Would you give the listing again exactly, without its images?

..............................

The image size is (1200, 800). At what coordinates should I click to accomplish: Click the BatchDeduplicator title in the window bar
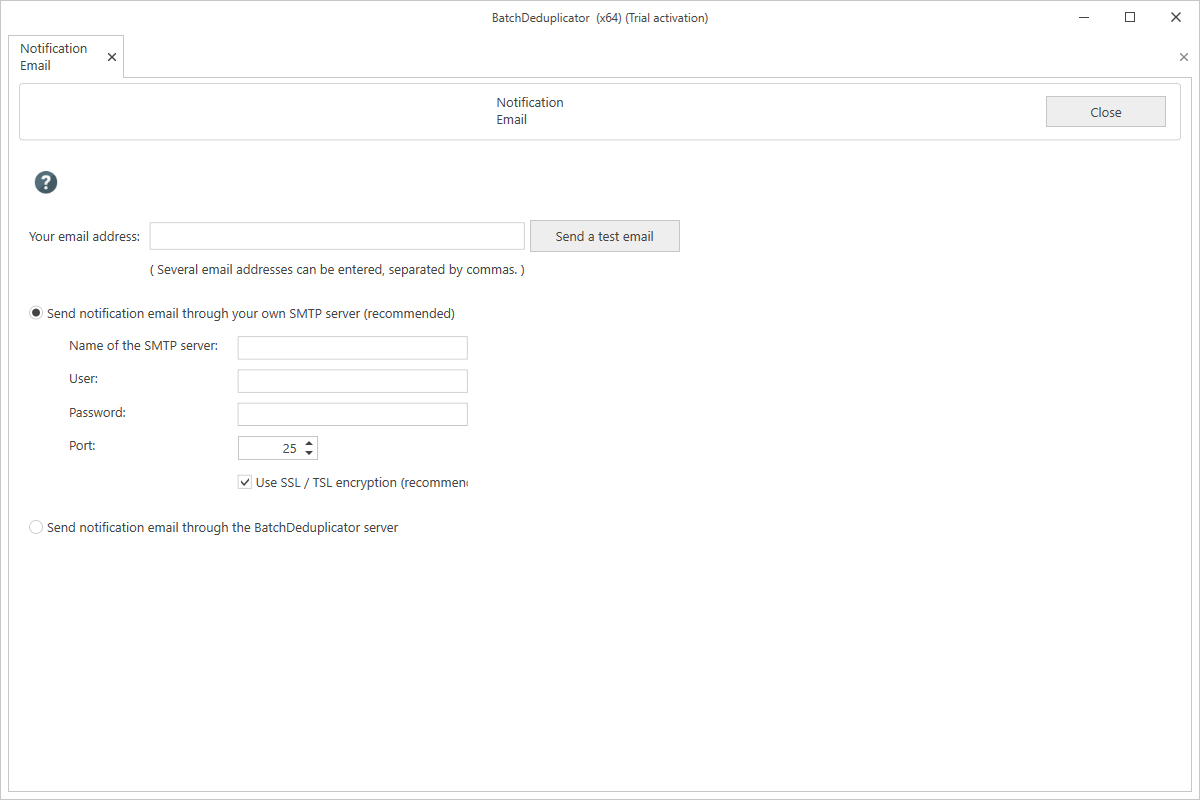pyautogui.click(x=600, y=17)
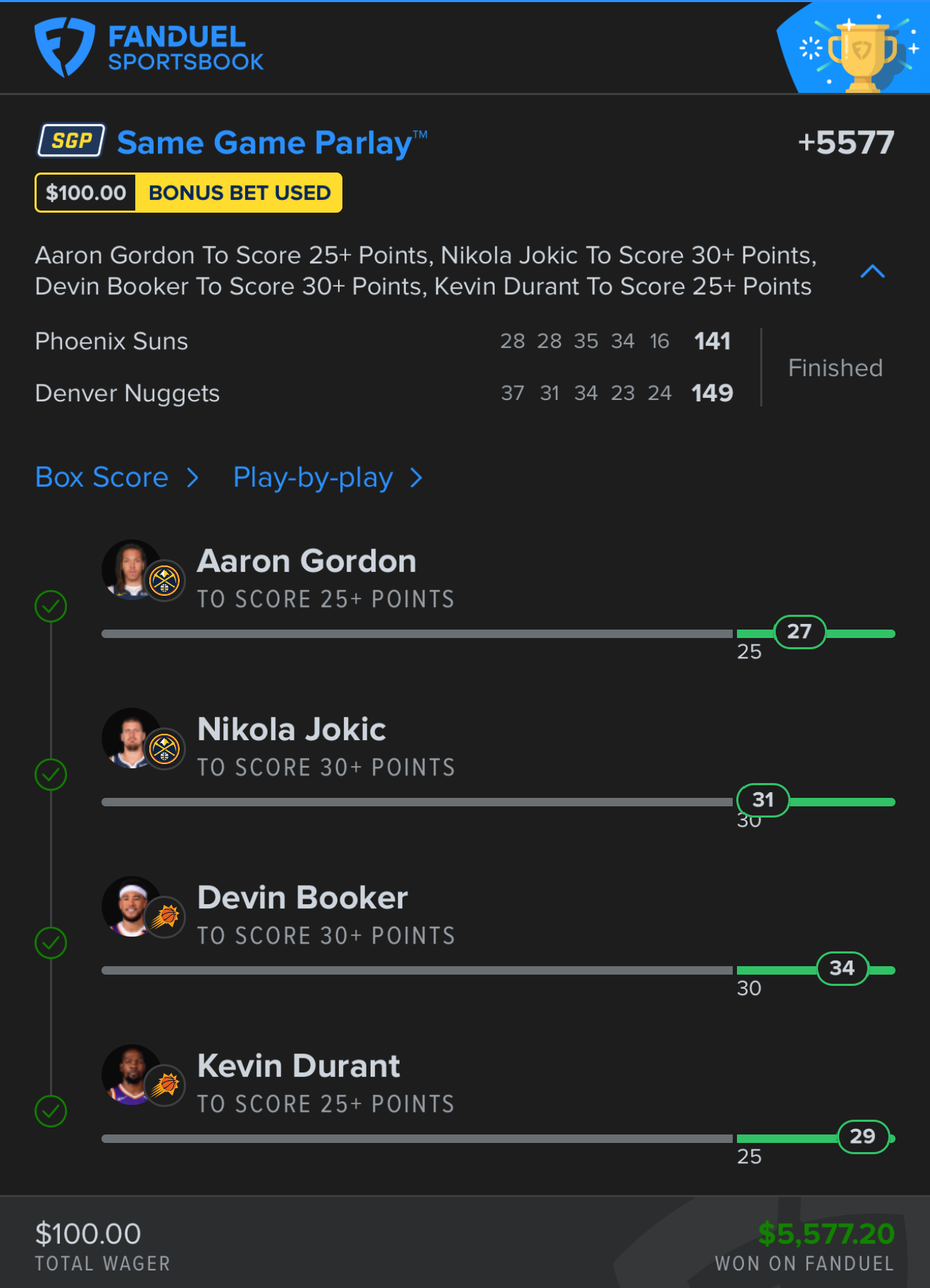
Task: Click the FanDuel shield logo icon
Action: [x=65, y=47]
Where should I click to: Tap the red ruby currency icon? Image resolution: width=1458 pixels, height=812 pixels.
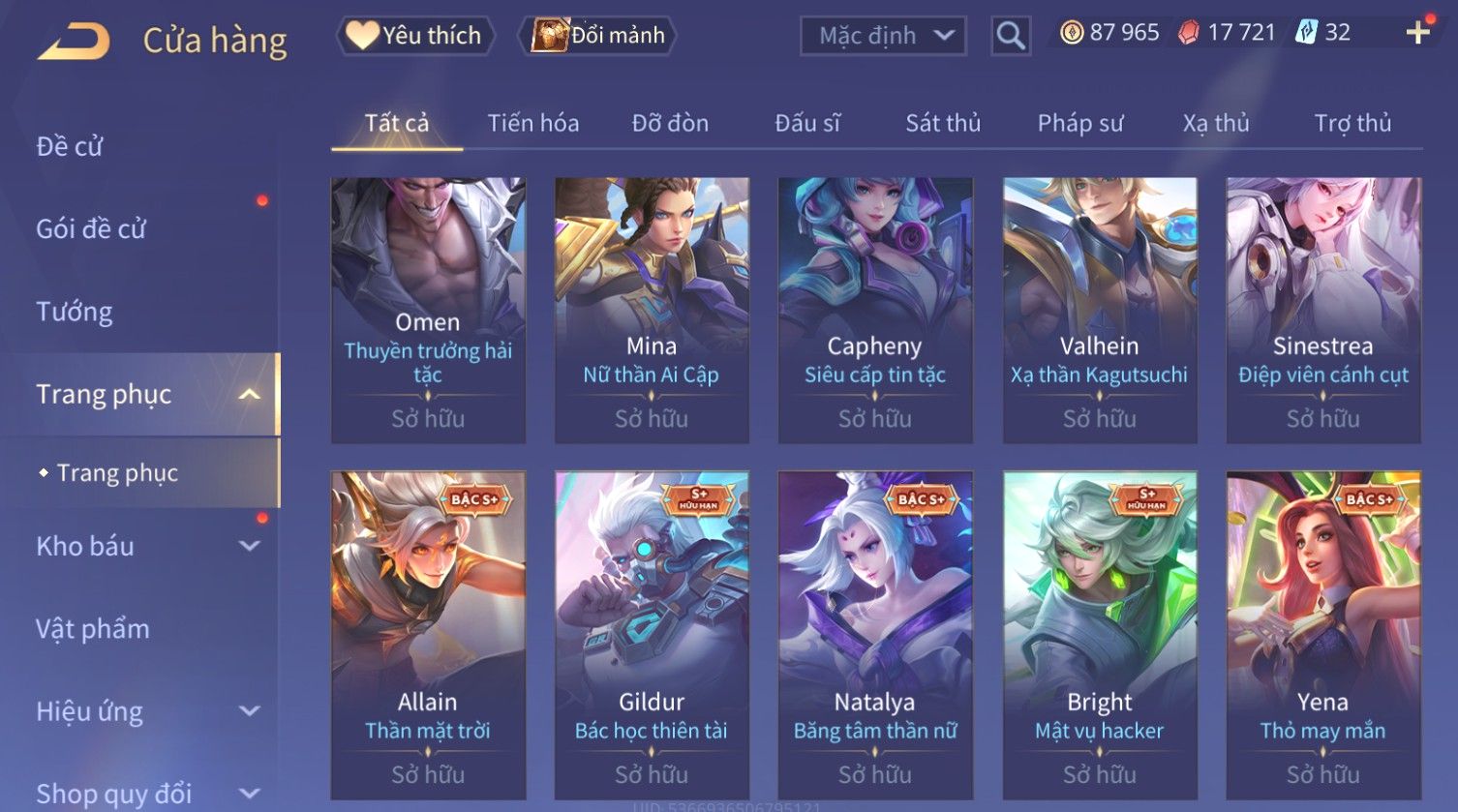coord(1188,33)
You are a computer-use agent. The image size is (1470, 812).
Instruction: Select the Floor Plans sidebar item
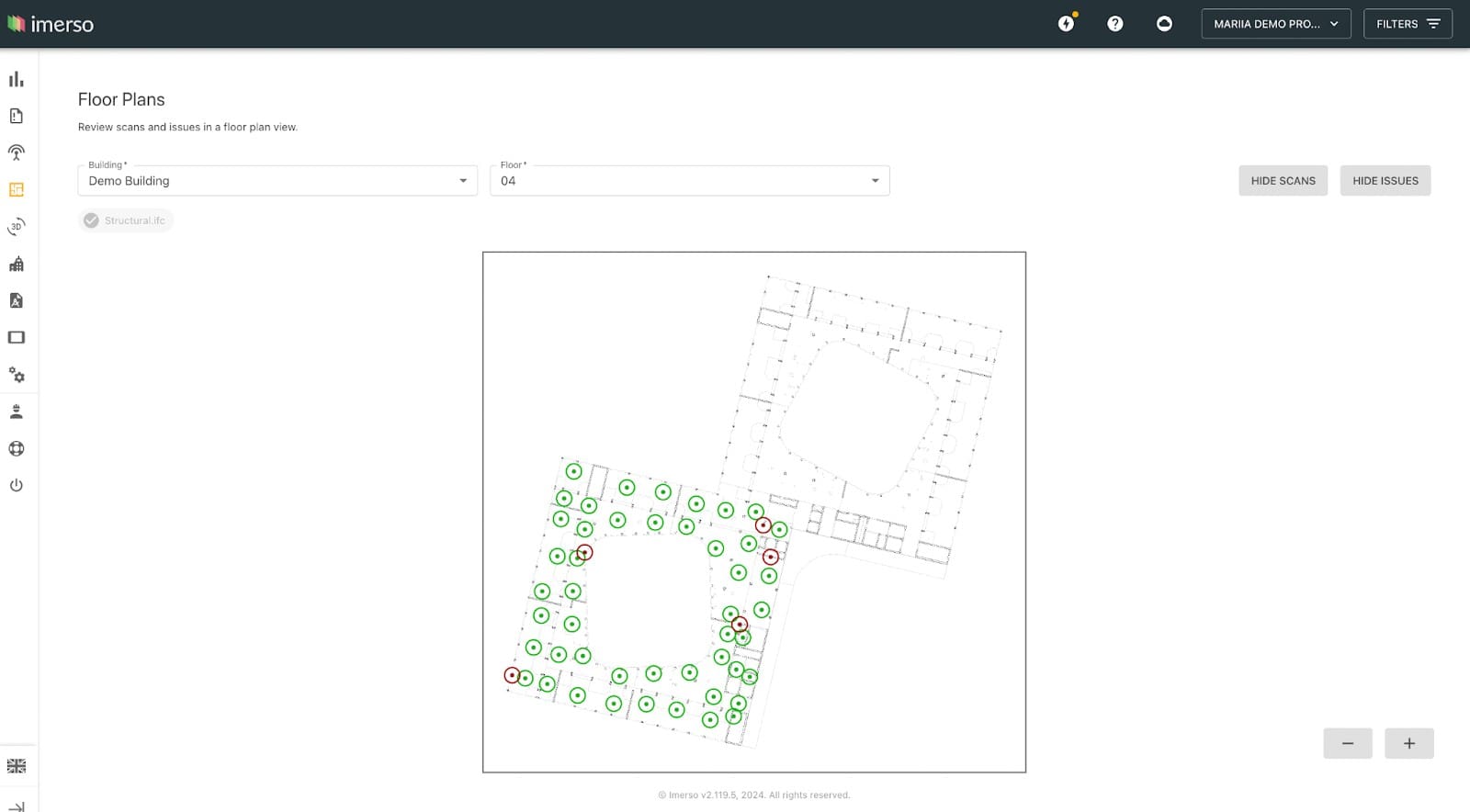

..............................

* **Answer section**:
The image size is (1200, 800). At what coordinates should I click to accomplish: Click the BatchDeduplicator title in the window bar
pyautogui.click(x=600, y=17)
Task: Click the FanDuel shield logo icon
Action: [x=65, y=47]
Where should I click to: Tap the red ruby currency icon? Image resolution: width=1458 pixels, height=812 pixels.
coord(1188,33)
You are a computer-use agent. The image size is (1470, 812).
Instruction: Select the Floor Plans sidebar item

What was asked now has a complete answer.